Recast every item below as a JSON list of strings, with one string for each line and blank lines omitted.
══ EXERCISE INPUTS ══
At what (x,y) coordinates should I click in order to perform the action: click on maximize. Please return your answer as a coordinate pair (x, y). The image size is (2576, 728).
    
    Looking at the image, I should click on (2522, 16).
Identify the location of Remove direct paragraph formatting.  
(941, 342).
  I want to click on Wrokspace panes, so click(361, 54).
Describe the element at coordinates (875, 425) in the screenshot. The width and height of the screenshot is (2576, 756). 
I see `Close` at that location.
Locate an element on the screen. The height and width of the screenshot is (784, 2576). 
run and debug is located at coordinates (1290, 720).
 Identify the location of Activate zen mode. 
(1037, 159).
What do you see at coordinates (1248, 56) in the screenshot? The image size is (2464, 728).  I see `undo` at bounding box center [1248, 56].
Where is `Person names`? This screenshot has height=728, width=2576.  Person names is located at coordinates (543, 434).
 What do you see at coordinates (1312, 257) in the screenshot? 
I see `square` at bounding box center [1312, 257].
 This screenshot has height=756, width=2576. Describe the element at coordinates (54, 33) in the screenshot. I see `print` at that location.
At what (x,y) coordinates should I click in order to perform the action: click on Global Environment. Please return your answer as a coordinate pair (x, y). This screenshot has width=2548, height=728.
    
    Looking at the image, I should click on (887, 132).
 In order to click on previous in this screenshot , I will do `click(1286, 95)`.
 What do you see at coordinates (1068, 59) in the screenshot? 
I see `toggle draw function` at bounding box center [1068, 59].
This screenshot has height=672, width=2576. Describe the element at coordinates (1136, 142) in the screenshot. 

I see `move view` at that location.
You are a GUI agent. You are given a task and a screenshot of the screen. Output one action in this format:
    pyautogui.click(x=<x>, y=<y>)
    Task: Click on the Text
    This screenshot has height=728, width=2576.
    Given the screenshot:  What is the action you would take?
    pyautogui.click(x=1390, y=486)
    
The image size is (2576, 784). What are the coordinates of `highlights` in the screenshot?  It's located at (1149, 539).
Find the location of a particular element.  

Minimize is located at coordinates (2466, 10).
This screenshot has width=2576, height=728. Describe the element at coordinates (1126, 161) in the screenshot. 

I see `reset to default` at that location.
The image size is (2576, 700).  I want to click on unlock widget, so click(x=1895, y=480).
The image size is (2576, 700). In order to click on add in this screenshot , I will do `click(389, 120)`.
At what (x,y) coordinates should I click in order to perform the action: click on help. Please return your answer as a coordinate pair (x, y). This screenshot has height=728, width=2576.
═══
**REPLY TO THE EXERCISE:**
[
  "At what (x,y) coordinates should I click in order to perform the action: click on maximize. Please return your answer as a coordinate pair (x, y). The image size is (2576, 728).",
  "    Looking at the image, I should click on (2522, 16).",
  "Identify the location of Remove direct paragraph formatting.  ",
  "(941, 342).",
  "  I want to click on Wrokspace panes, so click(361, 54).",
  "Describe the element at coordinates (875, 425) in the screenshot. The width and height of the screenshot is (2576, 756). ",
  "I see `Close` at that location.",
  "Locate an element on the screen. The height and width of the screenshot is (784, 2576). ",
  "run and debug is located at coordinates (1290, 720).",
  " Identify the location of Activate zen mode. ",
  "(1037, 159).",
  "What do you see at coordinates (1248, 56) in the screenshot? The image size is (2464, 728).  I see `undo` at bounding box center [1248, 56].",
  "Where is `Person names`? This screenshot has height=728, width=2576.  Person names is located at coordinates (543, 434).",
  " What do you see at coordinates (1312, 257) in the screenshot? ",
  "I see `square` at bounding box center [1312, 257].",
  " This screenshot has height=756, width=2576. Describe the element at coordinates (54, 33) in the screenshot. I see `print` at that location.",
  "At what (x,y) coordinates should I click in order to perform the action: click on Global Environment. Please return your answer as a coordinate pair (x, y). This screenshot has width=2548, height=728.",
  "    Looking at the image, I should click on (887, 132).",
  " In order to click on previous in this screenshot , I will do `click(1286, 95)`.",
  " What do you see at coordinates (1068, 59) in the screenshot? ",
  "I see `toggle draw function` at bounding box center [1068, 59].",
  "This screenshot has height=672, width=2576. Describe the element at coordinates (1136, 142) in the screenshot. ",
  "I see `move view` at that location.",
  "You are a GUI agent. You are given a task and a screenshot of the screen. Output one action in this format:",
  "    pyautogui.click(x=<x>, y=<y>)",
  "    Task: Click on the Text",
  "    This screenshot has height=728, width=2576.",
  "    Given the screenshot:  What is the action you would take?",
  "    pyautogui.click(x=1390, y=486)",
  "The image size is (2576, 784). What are the coordinates of `highlights` in the screenshot?  It's located at (1149, 539).",
  "Find the location of a particular element.  ",
  "Minimize is located at coordinates (2466, 10).",
  "This screenshot has width=2576, height=728. Describe the element at coordinates (1126, 161) in the screenshot. ",
  "I see `reset to default` at that location.",
  "The image size is (2576, 700).  I want to click on unlock widget, so click(x=1895, y=480).",
  "The image size is (2576, 700). In order to click on add in this screenshot , I will do `click(389, 120)`.",
  "At what (x,y) coordinates should I click in order to perform the action: click on help. Please return your answer as a coordinate pair (x, y). This screenshot has height=728, width=2576."
]